0,public.reddit_usernames_comments
1,public.reddit_usernames


There are two tables in the database as shown above

Each table would be saved in a pandas dataframe

In [None]:
sql_for_table1 = """
SELECT
    *
FROM
    public.reddit_usernames_comments;
"""

> Note: The code below may take a while to run

In [None]:
user_comment_df = pd.read_sql_query(sql_for_table1, engine)

In [None]:
sql_for_table2 = """
SELECT
    *
FROM
    public.reddit_usernames;
"""

> Note: The code below may take a while to run

In [None]:
user_info_df = pd.read_sql_query(sql_for_table2, engine)

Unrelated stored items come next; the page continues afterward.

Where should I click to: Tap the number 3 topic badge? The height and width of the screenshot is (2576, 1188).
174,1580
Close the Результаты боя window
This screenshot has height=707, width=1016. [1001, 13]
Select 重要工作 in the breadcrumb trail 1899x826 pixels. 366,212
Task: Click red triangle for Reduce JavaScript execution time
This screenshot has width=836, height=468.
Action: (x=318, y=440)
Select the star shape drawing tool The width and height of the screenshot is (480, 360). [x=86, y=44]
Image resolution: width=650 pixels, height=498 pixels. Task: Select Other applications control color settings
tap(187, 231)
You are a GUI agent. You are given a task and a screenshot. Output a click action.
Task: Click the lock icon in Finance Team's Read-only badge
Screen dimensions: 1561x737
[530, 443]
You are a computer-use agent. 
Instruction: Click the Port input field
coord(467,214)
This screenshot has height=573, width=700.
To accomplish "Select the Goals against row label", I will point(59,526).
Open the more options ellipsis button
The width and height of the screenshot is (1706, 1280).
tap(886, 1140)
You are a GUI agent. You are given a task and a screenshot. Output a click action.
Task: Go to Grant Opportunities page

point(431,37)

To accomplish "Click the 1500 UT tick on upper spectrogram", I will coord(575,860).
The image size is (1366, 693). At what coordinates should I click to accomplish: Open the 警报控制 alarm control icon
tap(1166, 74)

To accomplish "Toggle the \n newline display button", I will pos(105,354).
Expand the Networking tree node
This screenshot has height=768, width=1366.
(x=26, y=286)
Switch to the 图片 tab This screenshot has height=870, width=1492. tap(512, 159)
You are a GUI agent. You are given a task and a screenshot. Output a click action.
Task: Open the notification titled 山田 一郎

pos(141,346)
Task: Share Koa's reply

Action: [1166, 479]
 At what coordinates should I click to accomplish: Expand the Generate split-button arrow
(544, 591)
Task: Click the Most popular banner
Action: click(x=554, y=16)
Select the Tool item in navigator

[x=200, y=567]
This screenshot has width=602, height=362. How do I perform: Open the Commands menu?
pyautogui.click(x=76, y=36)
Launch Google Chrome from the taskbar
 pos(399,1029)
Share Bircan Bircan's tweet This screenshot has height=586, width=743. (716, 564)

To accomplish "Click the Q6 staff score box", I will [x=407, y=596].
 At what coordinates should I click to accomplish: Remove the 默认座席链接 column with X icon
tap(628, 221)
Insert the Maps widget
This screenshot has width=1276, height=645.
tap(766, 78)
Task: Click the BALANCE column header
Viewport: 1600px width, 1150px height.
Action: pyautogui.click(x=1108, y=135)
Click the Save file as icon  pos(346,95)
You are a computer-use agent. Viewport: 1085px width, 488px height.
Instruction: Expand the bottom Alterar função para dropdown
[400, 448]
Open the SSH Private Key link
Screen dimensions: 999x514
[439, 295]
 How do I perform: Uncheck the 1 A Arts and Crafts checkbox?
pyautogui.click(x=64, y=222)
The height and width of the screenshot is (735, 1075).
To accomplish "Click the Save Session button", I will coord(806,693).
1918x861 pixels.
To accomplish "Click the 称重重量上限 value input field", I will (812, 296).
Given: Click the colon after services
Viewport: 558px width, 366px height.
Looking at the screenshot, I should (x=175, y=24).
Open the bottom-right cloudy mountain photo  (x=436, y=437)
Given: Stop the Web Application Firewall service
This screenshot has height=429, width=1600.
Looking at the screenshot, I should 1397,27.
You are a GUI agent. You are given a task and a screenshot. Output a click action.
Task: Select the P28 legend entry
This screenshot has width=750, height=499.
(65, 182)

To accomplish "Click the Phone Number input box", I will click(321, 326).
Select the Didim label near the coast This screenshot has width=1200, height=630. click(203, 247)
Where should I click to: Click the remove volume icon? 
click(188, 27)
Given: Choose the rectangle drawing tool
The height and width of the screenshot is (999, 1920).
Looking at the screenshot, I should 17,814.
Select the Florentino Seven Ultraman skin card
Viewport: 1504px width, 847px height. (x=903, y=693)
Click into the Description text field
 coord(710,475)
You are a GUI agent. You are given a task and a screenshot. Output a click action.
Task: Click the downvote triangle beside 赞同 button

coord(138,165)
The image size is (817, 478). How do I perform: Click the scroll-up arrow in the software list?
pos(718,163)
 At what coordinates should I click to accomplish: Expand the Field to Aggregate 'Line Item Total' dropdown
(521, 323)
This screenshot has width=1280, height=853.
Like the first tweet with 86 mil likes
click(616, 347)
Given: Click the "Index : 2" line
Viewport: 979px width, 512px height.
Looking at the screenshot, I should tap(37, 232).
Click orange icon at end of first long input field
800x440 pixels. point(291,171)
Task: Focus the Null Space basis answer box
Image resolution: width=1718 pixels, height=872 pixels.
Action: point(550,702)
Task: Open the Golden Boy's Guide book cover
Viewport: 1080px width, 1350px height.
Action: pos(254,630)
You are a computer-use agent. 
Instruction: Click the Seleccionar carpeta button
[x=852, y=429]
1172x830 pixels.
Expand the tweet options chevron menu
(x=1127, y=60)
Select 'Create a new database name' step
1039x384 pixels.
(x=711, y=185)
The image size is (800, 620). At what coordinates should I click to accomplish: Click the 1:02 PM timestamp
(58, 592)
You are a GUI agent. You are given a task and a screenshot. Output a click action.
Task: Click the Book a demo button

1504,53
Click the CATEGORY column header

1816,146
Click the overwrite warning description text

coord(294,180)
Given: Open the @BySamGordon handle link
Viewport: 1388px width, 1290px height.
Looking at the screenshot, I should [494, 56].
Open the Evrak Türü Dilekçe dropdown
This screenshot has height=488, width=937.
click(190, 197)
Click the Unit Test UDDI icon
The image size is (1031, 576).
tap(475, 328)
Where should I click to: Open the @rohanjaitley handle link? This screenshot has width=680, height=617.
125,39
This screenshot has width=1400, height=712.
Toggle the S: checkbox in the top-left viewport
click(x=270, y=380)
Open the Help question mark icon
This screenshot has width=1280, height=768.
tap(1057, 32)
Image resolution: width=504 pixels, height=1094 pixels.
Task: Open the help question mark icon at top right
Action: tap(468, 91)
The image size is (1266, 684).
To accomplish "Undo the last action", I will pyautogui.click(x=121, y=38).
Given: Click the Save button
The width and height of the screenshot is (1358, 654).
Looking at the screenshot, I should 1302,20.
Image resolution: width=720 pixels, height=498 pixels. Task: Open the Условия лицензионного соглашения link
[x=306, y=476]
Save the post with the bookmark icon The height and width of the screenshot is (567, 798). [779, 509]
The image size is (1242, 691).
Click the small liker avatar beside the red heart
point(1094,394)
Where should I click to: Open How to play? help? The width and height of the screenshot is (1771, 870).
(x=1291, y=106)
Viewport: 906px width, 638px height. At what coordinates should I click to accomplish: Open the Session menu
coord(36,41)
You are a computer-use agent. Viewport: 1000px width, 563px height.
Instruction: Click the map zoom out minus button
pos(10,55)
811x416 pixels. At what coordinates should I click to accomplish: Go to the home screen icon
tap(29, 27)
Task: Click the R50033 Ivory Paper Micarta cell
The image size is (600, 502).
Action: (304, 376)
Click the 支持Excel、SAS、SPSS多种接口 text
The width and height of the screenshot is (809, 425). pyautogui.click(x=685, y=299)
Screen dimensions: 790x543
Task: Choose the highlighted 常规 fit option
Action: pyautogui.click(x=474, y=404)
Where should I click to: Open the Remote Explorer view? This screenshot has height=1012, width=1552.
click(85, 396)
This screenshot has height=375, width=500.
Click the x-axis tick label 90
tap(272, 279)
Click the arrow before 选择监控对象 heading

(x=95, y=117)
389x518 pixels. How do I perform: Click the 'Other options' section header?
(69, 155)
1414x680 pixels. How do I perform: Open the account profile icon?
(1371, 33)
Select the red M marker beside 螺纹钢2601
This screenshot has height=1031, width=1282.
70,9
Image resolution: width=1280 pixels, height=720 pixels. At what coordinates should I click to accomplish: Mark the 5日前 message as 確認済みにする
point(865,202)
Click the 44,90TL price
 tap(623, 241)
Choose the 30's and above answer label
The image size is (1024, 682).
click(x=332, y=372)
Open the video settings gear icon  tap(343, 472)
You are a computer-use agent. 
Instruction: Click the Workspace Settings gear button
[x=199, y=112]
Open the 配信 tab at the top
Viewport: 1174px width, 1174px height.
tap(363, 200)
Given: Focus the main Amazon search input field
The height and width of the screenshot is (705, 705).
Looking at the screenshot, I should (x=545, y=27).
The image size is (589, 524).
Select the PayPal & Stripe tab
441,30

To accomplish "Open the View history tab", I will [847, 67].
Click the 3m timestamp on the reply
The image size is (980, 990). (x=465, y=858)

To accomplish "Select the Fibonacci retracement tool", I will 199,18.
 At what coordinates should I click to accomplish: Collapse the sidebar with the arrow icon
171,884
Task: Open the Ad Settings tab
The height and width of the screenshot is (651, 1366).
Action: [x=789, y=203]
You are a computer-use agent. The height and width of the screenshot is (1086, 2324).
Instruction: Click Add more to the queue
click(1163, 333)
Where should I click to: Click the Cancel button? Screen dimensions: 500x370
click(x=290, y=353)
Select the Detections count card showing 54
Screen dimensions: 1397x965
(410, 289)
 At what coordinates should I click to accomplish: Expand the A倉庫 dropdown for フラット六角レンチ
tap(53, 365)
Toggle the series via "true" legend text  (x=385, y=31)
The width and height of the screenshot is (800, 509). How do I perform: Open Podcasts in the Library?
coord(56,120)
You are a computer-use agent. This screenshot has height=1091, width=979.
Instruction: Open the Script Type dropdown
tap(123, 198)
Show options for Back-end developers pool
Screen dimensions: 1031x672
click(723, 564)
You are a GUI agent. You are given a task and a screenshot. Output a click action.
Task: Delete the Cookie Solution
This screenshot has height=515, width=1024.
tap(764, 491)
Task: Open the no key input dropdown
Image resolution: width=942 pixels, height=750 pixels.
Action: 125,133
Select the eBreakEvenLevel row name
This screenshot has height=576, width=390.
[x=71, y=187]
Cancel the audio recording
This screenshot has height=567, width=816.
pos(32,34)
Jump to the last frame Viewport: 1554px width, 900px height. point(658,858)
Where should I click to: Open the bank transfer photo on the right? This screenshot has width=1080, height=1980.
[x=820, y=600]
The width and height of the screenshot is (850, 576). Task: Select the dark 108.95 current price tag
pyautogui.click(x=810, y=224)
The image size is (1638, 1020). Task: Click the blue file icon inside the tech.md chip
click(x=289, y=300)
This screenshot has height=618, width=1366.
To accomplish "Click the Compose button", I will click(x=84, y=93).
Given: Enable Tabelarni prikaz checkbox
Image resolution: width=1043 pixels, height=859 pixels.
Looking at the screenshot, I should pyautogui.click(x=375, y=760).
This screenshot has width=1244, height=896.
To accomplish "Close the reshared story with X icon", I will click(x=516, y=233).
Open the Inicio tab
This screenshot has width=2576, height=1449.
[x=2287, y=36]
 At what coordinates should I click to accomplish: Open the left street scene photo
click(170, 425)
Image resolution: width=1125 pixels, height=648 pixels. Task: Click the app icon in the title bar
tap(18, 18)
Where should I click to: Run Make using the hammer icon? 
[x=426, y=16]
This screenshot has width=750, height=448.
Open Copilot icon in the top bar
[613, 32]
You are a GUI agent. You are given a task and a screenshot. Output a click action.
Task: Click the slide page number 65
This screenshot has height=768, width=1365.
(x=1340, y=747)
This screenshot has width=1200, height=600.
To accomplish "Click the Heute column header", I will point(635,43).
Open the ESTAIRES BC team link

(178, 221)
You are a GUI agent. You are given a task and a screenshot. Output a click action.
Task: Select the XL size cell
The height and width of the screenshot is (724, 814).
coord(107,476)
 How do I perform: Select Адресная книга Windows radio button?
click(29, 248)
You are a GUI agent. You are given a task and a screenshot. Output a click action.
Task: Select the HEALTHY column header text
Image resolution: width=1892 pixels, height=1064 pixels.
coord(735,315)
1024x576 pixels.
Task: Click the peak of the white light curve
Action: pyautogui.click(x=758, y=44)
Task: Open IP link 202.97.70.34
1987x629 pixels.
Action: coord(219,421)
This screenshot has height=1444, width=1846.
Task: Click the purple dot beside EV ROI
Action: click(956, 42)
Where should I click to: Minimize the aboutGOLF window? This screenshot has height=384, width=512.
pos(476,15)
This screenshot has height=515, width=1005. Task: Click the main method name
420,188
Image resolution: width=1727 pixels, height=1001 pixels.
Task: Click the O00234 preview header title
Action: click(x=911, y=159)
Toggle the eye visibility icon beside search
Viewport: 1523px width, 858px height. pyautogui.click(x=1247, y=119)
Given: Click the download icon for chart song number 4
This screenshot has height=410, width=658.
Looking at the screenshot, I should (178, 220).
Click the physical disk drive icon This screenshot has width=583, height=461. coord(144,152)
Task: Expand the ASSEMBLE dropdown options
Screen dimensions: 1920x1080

Lets take a look at the tables one after the other

In [44]:
user_comment_df.head()

Unnamed: 0,username,comments
0,LoveAGoodTwist,"Female, Kentucky. 4 years out. Work equine on..."
1,wahznooski,"As a woman of reproductive age, fuck Texas|As ..."
2,Churro_The_fish_Girl,what makes you want to become a vet?|what make...
3,abarthch,"I see of course there are changing variables, ..."
4,VoodooKing,I have 412+ and faced issues because wireguard...


In [45]:
user_comment_df.shape

(3276, 2)

This table (now dataframe) contains usernames of users and their comments

Lets look at a comment in order to understand how it is structured

In [46]:
# print all comments for first user
user_comment_df["comments"][0]

'Female, Kentucky.  4 years out. Work equine only private practice. Base salary $85k plus bonuses/production which was $20k 2023. 6 days a week Jan-June/July then variable in the off season. No limit on PTO - took ~5 weeks last year. One paid conference a year (registration/travel/ 1/2 hotel/ transportation) or online CE program. All licensures & professional group fees covered. Cell phone allowance and mileage reimbursement.|Female, Kentucky.  4 years out. Work equine only private practice. Base salary $85k plus bonuses/production which was $20k 2023. 6 days a week Jan-June/July then variable in the off season. No limit on PTO - took ~5 weeks last year. One paid conference a year (registration/travel/ 1/2 hotel/ transportation) or online CE program. All licensures & professional group fees covered. Cell phone allowance and mileage reimbursement.|Female, Kentucky.  4 years out. Work equine only private practice. Base salary $85k plus bonuses/production which was $20k 2023. 6 days a wee

In [47]:
# split comments into individual comments
first_comments = user_comment_df["comments"][0].split("|")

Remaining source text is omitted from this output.